Look up the word “iconoclasm” in the dictionary, and you’re likely to find a picture of Alan Moore. One of the U.K.’s most successful writers, Moore has been mythologized since making a splash with his groundbreaking graphic novel, Watchmen, in 1987. (The title was the only work of graphica to be included on Time magazine’s list of the 100 best novels published since 1923.)

Despite the enormous success of Hollywood adaptations of his work (including big-budget film versions of both Watchmen and V for Vendetta), Moore describes the American film industry as “repulsive.” A long profile in the Guardian quotes Moore as saying that the money that swirls around Hollywood is “pure voodoo”: “I am horrified by the budgets of these films, almost as much as I am by the films themselves.”

From the Guardian:

Challenged, during a television interview this year, about why he would sign away the movie rights to a comic such as Watchmen if he didn’t ever want it to become a movie, Moore said he gave up the rights because he never expected any adaptations to happen; he called it making money for old rope. But then the films came out, and somewhere along the way Moore developed such a distaste for what he saw on the screen, and the revenue accrued from it, that he asked for his name to be taken off the credits; then he started turning down production money. Moore gave his share of the Watchmen fee to Dave Gibbons, the artist with whom he conceived the series.

The occasion of the Guardian piece is the online debut of a low-budget short film called Jimmy’s End, written by Moore and shot in the lowlands town of Northampton, where the 59-year-old writer has lived his whole life.
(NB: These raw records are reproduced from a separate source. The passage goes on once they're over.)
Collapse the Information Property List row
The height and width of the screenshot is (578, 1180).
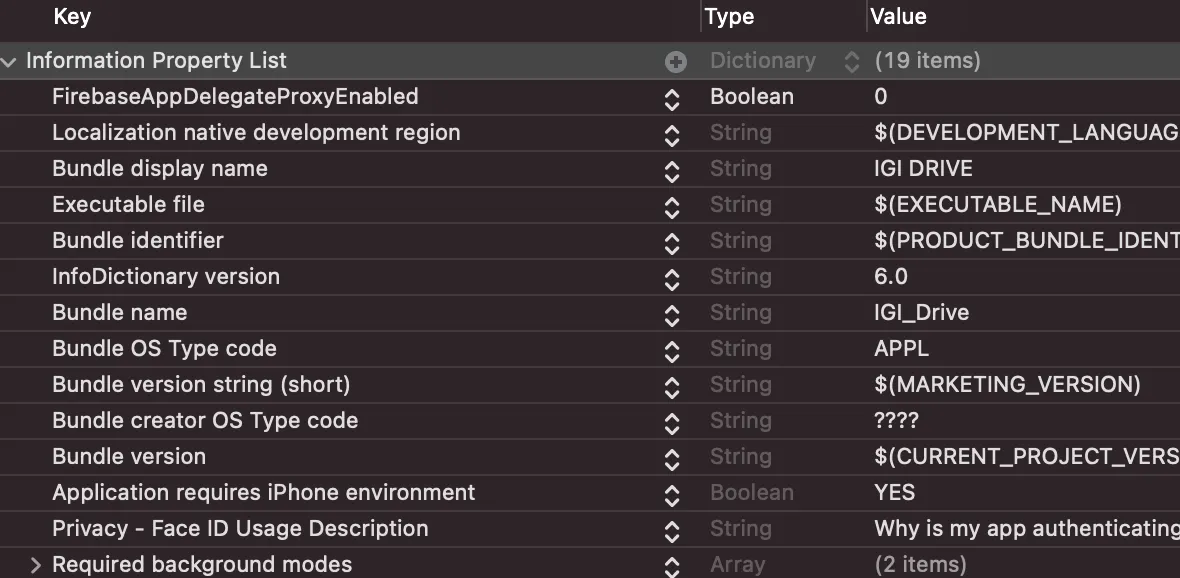(10, 62)
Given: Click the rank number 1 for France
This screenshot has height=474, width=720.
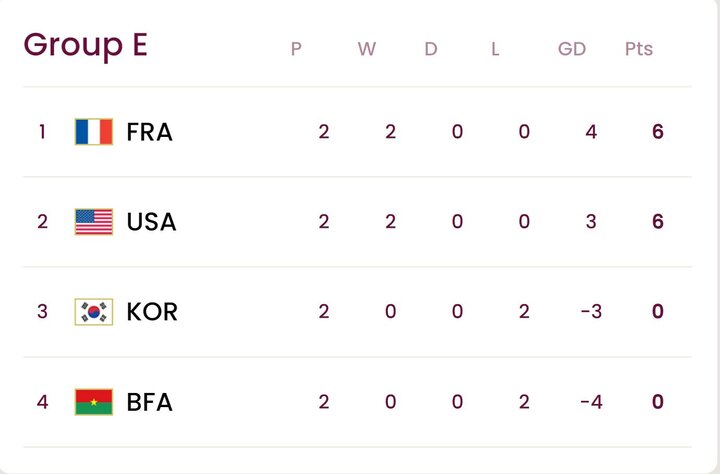Looking at the screenshot, I should tap(42, 132).
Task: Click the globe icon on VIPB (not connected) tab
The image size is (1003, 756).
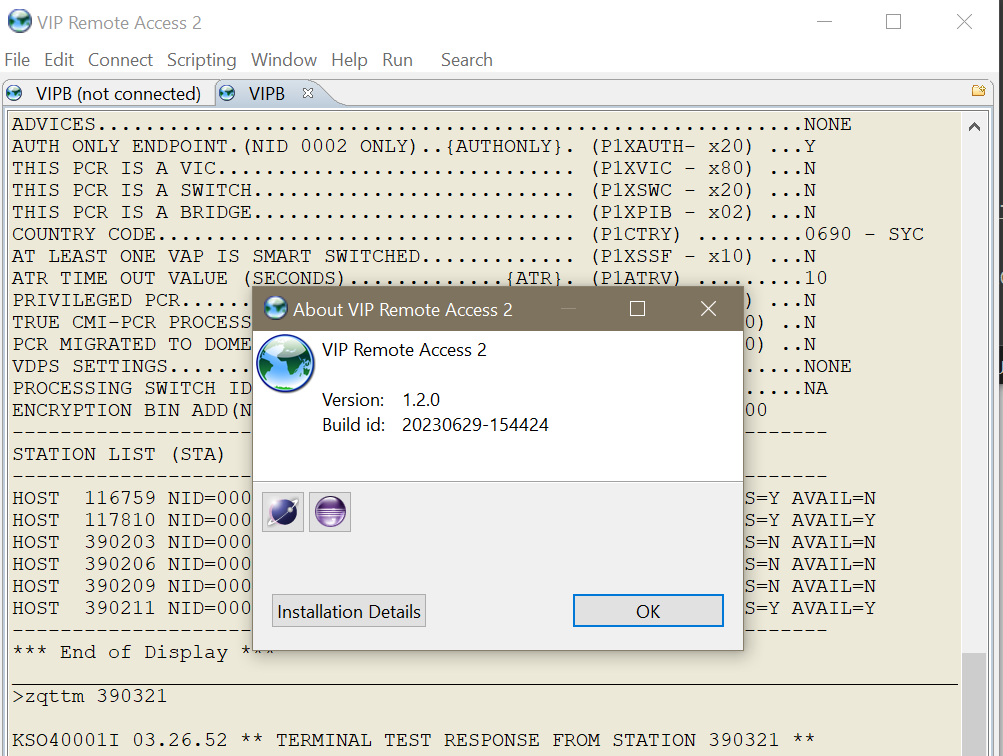Action: click(15, 94)
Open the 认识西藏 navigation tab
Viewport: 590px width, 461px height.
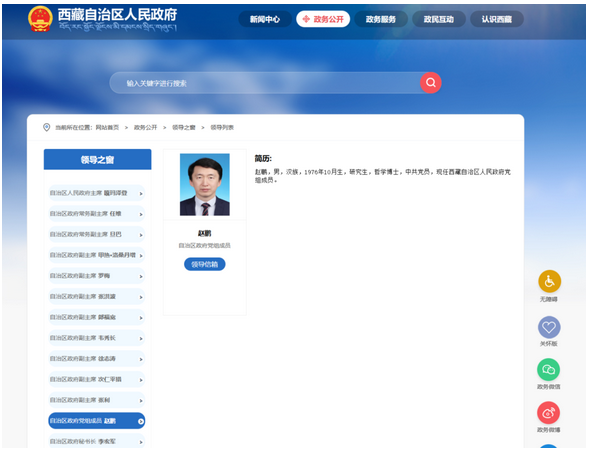[x=497, y=19]
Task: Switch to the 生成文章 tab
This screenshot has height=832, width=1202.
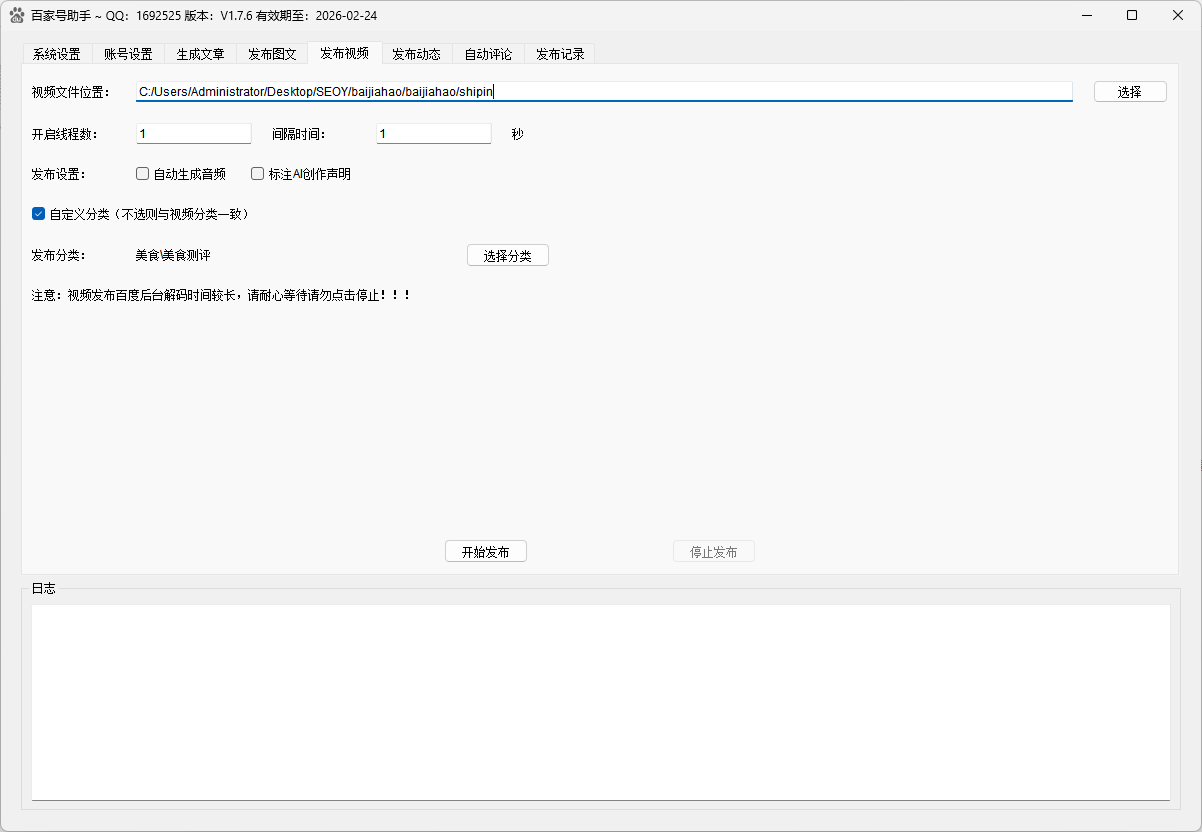Action: pos(200,54)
The short, which cost £11,000 (the coffee budget on a film like Watchmen, according to Moore), is a deliberately anti-corporate endeavour. “I’d always thought I liked the idea of a really cheap, little film,” Moore told the Guardian. “If you want to be a writer or an artist, all you need is a Biro and a Woolworths jotter; it’s a democratic medium. I love films that are made with almost no budget.”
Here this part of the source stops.